Put The Labor Back In Labor Day


It’s the cultural end of the Summer. It’s the beginning of school. It’s a holiday. It’s the last summer barbecue. Maybe it’s a parade. It’s the Columbia County Fair. It’s the start of the football season. It’s the beginning of the Jersey Shore off-season. It’s the tomato harvest. It’s when you’re supposed to stop wearing white or seersucker. It’s called Labor Day, but it doesn’t seem to have a whole lot to do with labor. At least as far as the traditional media are concerned, as far as local celebrations go.

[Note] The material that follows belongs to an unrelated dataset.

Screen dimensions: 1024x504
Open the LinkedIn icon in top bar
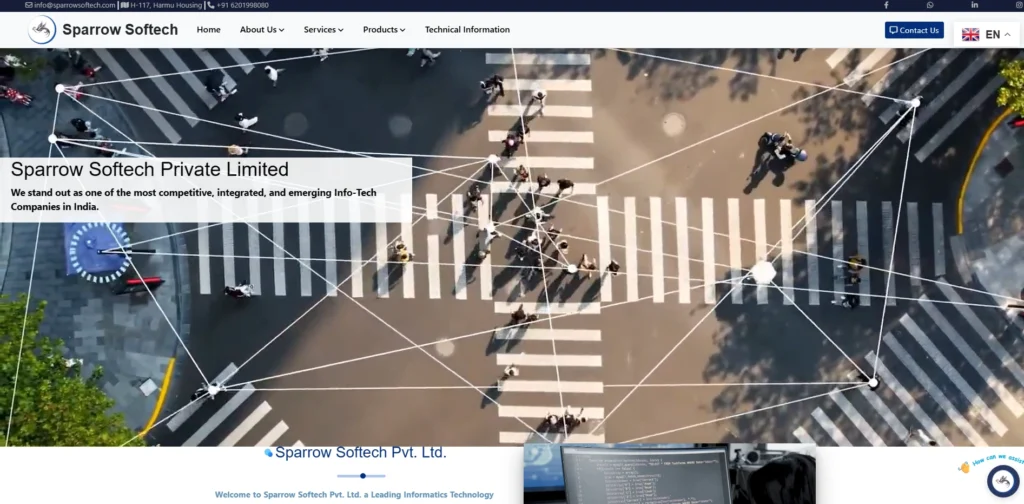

Occasionally, unions manage to make the point that Labor, organized and disorganized, has done a lot for US workers, unionized and not, in the past century. Labor’s struggles made significant improvements including the 8-hour day, overtime pay, the five-day work week, the weekend, vacations, occupational health and safety, the end to child labor, retirement. And on and on. You can easily expand this list. In other words, labor’s struggles led first to the creation and then to the expansion of the American middle class. And labor benefitted even workers who did not organize themselves and just profited from the workplace and cultural changes the unions fought for.

Labor Day shouldn’t be an historical relic in which we recall these seemingly distant struggles and their fruit. No. Workers continued to struggle in 2011 in Wisconsin, Ohio, Indiana and Michigan to safeguard the rights to collective bargaining, to adequate compensation, to civilized fringe benefits like health insurance, to their retirement. To keep their jobs in an age of wanton government dismantling. The battles continue. And not just in the Midwest. You can even find it at Starbucks.

When the last grilled hot dogs and burgers of 2011 roll around on grills across America later this afternoon, when the last plastic glass of beer is filled, it would be nice to pause for just a second to acknowledge both labor’s contributions to our way of life and the necessity to continue to support the struggle. Maybe we could lift our glass in support of continuing the struggle for workers’ dignity.